Question

To get output ‘1’ at R, for the given logic gate circuit the input values must be

(A) X = 0, Y = 1
(B) X = 1, Y = 1
(C) X = 0, Y = 0
(D) X = 1, Y = 0

Answer 1

Hint
To find the output at the point R we first need to find the solution at R in the terms of the input variables X and Y. After that from the solution we need to find the values of X and Y for which the output will be 1.
Formula Used: In this solution we have used the following formula,
$\overline {A + B} = \bar A \cdot \bar B$ and
$A \cdot A = A$

Complete step by step answer
Let us first redraw the diagram and give names to the various points.

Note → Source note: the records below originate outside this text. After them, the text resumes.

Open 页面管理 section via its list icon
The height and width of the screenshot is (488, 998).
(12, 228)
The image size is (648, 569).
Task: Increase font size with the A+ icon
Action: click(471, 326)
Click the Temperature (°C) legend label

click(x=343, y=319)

Now, for the OR gate named I, the inputs are A and B. The value of A is given as, $A = \bar X$. And the value of B is Y. The output of this gate will be,
$P = A + B$,
Substituting we get,
$P = \bar X + Y$
Now gate II is an NAND gate. The inputs of this gate are named as C and D. We have the input C as X and the input D as, $D = \bar Y$
The output of an AND gate is given as, $CD$ and for a NAND gate the output will be,
$Q = \overline {C \cdot D}$
Substituting we get,
$Q = \overline {X \cdot \bar Y}$
Now the gate III is a NOR gate. The inputs of this gate are P and Q. So the output R will be,
$R = \overline {P + Q}$
Substituting the values of P and Q we get,
$R = \overline {\left( {\bar X + Y} \right) + \overline {X \cdot \bar Y} }$
So we can simplify this from the formula, $\overline {A + B} = \bar A \cdot \bar B$
Therefore we get,
$R = \overline {\left( {\bar X + Y} \right)} \cdot \overline {\overline {X \cdot \bar Y} }$
Hence we get,
$R = \overline {\left( {\bar X + Y} \right)} \cdot \left( {X \cdot \bar Y} \right)$
Now in the first part we can use the formula, $\overline {A + B} = \bar A \cdot \bar B$ again and get,
$R = \left( {\bar{ \bar X} \cdot \bar Y} \right) \cdot \left( {X \cdot \bar Y} \right)$
Hence we have,
$R = \left( {X \cdot \bar Y} \right) \cdot \left( {X \cdot \bar Y} \right)$
Now since $A \cdot A = A$, so we get
$R = \left( {X \cdot \bar Y} \right)$
Now for the output R to be 1, both X and $\bar Y$ has to be 1
So the value of X is 1 and $\bar Y$ is 1. So Y is 0.
Hence X has to be 1 and Y has to be 0
Therefore the correct option is (D).

Note
A digital logic gate is an electronic circuit which makes logical decisions based on the combination of inputs. There are three basic types of logic gates, namely AND gate, OR gate and NOT gate. For the AND gate the output 1 only when both the inputs are 1. For the OR gate, the output is 1 when any one of the inputs are 1 and the NOT gate reverses the input.